Whoever said that rock and roll was music made by and for the young clearly lived a long time ago. Sixty-five years after Elvis Presley released his eponymous debut, there seems to be no shortage of aging rockers still holding on to whatever leftover shreds of relevance they may still possess. Whether it’s ‘50s rollicking “wild man” Jerry Lee Lewis, who recorded an album just months before the start of the pandemic after suffering a minor stroke at age 84, or the Rolling Stones, whose summer tour last year was canceled due to Covid-19, many of rock music’s legendary icons seem to openly espouse the long-parrotted maxim that “rock n’ roll will never die.”

From a personal standpoint, I hold no ill feelings or grudges against the genre. I was raised on a steady diet of classic rock bands like Steely Dan, The Beatles, and the aforementioned Stones. But I’m also aware that in a world where relatively newer genres like hip hop are feeling the effects of a stylistic and cultural schism based on generational differences, the notion of middle-aged rockers vying for a place on the charts seems a bit over-the-top. At least this is what crossed my mind when I learned that ‘90s-leftover sextet, The Foo Fighters, was set to put out a new album.

Medicine at Midnight, the group’s tenth studio album, was released last week on RCA Records. A fast-moving, nine-track record that clocks in under the forty-minute mark, it is the kind of album that feels less out of place in today’s musical milieu than any futile attempt at trying to make sense of why it exists in the first place. All cynicism aside, Medicine at Midnight is surprisingly up-to-date, or at least as up-to-date and innovative as ‘90s alt-rock can sound in today’s world. This is partly due to Dave Grohl and company embracing the industry’s current obsession with disco redux. Channeling the funky and danceable grooves of Let’s Dance-era David Bowie, The Foo Fighters take an honest stab at a sound that though far from exciting, still never leaves you feeling like you want to skip ahead.

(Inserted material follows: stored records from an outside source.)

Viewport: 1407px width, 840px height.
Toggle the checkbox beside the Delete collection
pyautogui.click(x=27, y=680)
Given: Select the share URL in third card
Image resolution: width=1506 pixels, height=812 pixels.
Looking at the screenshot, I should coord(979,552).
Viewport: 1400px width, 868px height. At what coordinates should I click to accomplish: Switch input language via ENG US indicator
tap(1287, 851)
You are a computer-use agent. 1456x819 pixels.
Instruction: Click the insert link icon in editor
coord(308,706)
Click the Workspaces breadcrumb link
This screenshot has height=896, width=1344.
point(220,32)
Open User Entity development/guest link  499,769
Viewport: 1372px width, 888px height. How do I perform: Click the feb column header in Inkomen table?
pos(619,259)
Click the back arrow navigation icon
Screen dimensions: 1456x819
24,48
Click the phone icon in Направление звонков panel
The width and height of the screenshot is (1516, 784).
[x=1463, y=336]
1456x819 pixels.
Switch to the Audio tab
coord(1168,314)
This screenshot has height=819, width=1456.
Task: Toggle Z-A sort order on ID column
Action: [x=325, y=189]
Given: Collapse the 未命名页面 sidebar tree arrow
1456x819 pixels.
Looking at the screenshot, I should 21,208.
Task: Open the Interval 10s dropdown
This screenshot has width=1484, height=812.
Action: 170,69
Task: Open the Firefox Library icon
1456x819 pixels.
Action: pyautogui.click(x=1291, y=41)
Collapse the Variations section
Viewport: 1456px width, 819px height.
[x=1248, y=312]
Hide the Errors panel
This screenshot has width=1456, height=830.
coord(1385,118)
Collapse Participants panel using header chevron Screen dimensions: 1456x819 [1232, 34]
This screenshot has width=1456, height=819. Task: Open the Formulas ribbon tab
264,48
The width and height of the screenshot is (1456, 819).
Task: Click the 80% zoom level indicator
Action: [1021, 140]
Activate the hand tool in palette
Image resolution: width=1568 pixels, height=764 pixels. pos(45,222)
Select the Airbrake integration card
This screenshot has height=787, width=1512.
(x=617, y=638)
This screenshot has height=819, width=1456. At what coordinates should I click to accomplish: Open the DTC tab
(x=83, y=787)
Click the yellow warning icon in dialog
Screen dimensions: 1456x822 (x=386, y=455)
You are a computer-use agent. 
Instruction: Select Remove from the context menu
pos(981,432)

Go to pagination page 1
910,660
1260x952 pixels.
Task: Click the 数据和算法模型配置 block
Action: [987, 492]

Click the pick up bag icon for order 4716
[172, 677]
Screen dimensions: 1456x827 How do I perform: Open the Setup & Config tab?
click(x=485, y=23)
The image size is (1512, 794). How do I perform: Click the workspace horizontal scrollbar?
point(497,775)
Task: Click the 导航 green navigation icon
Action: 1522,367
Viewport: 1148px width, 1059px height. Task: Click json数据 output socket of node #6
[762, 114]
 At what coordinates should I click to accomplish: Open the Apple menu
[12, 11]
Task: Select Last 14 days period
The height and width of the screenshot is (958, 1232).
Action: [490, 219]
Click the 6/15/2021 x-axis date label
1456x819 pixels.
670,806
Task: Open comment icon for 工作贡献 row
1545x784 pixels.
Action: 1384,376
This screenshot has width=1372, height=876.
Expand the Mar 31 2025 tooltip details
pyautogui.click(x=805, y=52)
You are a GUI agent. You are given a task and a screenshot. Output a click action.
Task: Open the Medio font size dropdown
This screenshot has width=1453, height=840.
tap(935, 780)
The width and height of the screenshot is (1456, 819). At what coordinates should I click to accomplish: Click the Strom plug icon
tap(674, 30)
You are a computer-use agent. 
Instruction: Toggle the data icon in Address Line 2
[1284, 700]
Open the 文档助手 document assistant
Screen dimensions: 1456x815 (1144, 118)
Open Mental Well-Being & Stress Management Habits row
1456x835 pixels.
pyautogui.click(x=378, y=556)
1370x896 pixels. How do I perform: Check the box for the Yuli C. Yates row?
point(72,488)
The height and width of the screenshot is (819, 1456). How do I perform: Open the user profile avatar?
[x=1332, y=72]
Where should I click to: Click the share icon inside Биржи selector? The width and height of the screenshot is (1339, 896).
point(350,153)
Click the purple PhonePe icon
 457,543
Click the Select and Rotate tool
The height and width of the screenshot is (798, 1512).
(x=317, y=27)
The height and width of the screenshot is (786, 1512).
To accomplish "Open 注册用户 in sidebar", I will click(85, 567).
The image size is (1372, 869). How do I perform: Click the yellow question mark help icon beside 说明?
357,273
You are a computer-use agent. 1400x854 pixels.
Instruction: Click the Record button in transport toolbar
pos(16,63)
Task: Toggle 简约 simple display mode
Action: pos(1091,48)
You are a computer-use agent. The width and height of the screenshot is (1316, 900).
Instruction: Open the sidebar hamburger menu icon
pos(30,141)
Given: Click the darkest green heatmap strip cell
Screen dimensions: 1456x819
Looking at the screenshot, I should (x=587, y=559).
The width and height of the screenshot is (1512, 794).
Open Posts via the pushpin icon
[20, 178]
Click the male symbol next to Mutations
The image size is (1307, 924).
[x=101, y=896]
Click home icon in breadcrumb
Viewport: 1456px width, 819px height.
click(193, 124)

Grungy rockers like “Cloudspotter” and “Love Dies Young” feel a bit stale and rusty, while early single “Waiting on a War” sounds like the formulaic rough draft for a Bush-era anti-war protest song. The rest of the album, however, is (relatively) sleek and dynamic, meshing sultry three-part harmonies with drummer Taylor Hawkins’ expert hi-hat chops and occasional four-on-the-floor disco grooves. There’s an air of sensuality and carefreeness found throughout the record that’s complemented by the band’s praiseworthy clinic on grunge-rock riffs and breakdowns, particularly in songs like the Motorhead-inspired “No Son of Mine” or post-alt-rock heavy-hitter “Holding Poison.”

It’s true that for rock music, the past holds a rosier and more glamorous picture than a future where, at best, it can only hope to become another niche genre popular among small groups of enthusiasts. It’s also true that this is no future in which any of yesteryear’s idols own any cultural real estate. No one can ever predict the sound of their own death rattle. And it may just be that all this time, while we were looking at the sky expecting rock’s demise to come in the form of some fire-storm apocalypse, that the end came instead with the anonymity of a department store’s background muzak.